Special precautions for use:
i. Special precautions for use in animals Caution is necessary when prescribing corticosteroids in animals with the following conditions: epilepsy; glaucoma; hypertension; osteoporosis; peptic ulceration; previous steroid myopathy.
ii. Special precautions for the person administering the veterinary medicinal product to animals Impermeable gloves should be worn whilst administering the product. Wash hands thoroughly with soap and water after handling this product. In case of accidental ingestion, drink plenty of water and seek medical advice.

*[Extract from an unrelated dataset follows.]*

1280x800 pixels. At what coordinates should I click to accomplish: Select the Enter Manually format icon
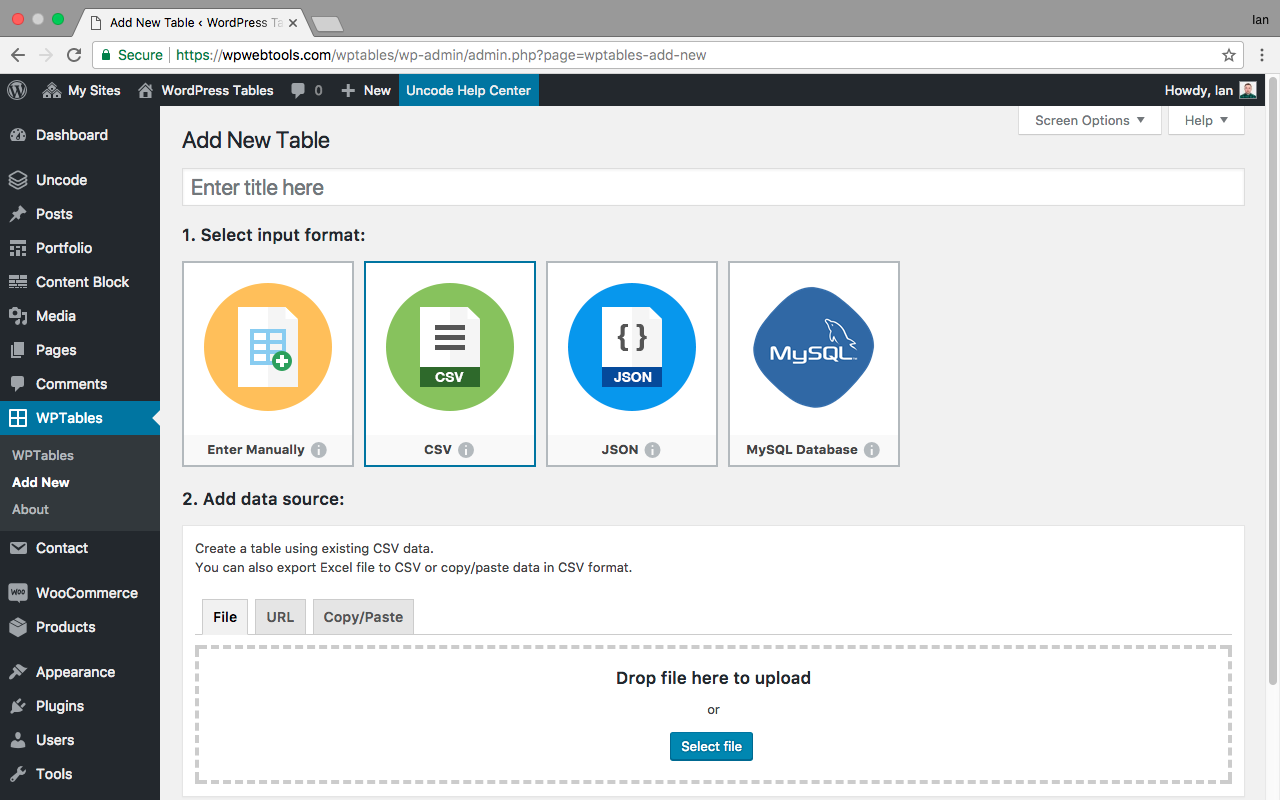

iii. Other precautions None

Adverse reactions (frequency and seriousness):
Anti-inflammatory steroids, such as prednisolone, are known to exert a wide range of side-effects. Whilst single high doses are generally well tolerated, they may induce severe side-effects in long-term use and when esters possessing a long duration of action are administered. Dosage in medium to long term should therefore generally be kept to the minimum necessary to control symptoms. Steroids themselves, during treatment, may cause Cushingoid symptoms involving significant alteration of fat, carbohydrate, protein and mineral metabolism, e.g., redistribution of body fat, muscle weakness and osteoporosis may result.
During therapy, effective doses suppress the Hypothalamo-Pituitreal-Adrenal axis. Following cessation of treatment, symptoms of adrenal insufficiency extending to adrenocorticol atrophy can arise and this may render the animal unable to deal adequately with stressful situations. Consideration should therefore be given to means of minimising problems of adrenal insufficiency following the withdrawal of treatment, e.g., dosing on alternate days, dosing to coincide with the endogenous cortisol peak (i.e., in the morning with regard to dogs and in the evening with regard to cats) and a gradual reduction in dosage (for further discussion see standard texts).

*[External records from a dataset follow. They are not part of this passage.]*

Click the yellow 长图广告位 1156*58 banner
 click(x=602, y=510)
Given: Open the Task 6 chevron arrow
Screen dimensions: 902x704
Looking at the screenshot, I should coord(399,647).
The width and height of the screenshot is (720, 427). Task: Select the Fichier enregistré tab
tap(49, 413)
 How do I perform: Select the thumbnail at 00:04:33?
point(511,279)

Systemically acting corticosteroids may cause polyuria, polydipsia and polyphagia, particularly during the early stages of therapy. Some corticosteroids may cause sodium and water retention and hypokalaemia in long term use. Systemic corticosteroids have caused deposition of calcium in the skin (calcinosis cutis).
Corticosteroids are not recommended for use in pregnant animals. Administration in early pregnancy is known to have caused foetal abnormalities in laboratory animals. Administration in late pregnancy may cause early parturition or abortion.
Corticosteroids may delay wound healing and the immunosuppressant actions may weaken resistance to or exacerbate existing infections. In the presence of bacterial infection, anti-bacterial drug cover is usually required when steroids are used. In the presence of viral infections, steroids may worsen or hasten the progress of the disease.
Gastrointestinal ulceration has been reported in animals treated with corticosteroids and g.i.t. ulceration may be exacerbated by steroids in patients given non-steroidal anti-inflammatory drugs and in corticosteroid treated animals with spinal cord trauma.
Steroids may cause enlargement of the liver (hepatomegaly) with increased serum hepatic enzymes.

Use during pregnancy, lactation or lay:
Corticosteroids are not recommended for use in pregnant animals. Administration in early pregnancy is known to have caused foetal abnormalities in laboratory animals. Administration in late pregnancy may cause early parturition or abortion.